• Task item
Please return every line below that contains the string "computer".

»»

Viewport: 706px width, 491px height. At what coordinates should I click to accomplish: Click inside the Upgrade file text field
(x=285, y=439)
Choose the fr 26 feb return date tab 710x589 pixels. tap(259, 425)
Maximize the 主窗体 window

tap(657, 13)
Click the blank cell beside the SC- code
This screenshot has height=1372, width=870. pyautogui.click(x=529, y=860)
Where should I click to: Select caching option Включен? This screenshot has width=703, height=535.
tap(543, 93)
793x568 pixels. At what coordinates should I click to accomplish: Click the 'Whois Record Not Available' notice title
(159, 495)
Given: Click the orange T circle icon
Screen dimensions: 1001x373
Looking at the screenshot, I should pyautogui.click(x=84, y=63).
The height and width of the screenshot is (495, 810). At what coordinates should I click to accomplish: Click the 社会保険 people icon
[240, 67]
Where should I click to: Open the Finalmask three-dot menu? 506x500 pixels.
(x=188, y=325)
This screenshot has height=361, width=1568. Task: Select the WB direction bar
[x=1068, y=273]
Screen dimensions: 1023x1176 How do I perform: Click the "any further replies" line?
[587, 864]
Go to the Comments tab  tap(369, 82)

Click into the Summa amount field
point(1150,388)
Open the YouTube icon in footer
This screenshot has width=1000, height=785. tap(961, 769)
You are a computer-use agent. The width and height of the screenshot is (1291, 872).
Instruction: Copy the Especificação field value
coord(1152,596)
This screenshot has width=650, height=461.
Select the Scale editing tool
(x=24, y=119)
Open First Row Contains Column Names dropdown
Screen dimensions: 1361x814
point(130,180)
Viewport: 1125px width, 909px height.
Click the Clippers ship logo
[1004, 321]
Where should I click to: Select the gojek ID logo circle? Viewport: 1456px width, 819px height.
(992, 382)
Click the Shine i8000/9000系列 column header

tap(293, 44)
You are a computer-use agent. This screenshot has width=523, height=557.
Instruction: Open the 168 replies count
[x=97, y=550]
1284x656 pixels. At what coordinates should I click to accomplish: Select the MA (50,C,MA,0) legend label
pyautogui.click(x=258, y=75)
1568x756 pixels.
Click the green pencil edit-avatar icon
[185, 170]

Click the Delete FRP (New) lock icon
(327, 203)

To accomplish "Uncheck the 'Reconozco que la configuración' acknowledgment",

««

• Response
You are a computer-use agent. The width and height of the screenshot is (1291, 872).
You are a computer-use agent. This screenshot has width=523, height=557.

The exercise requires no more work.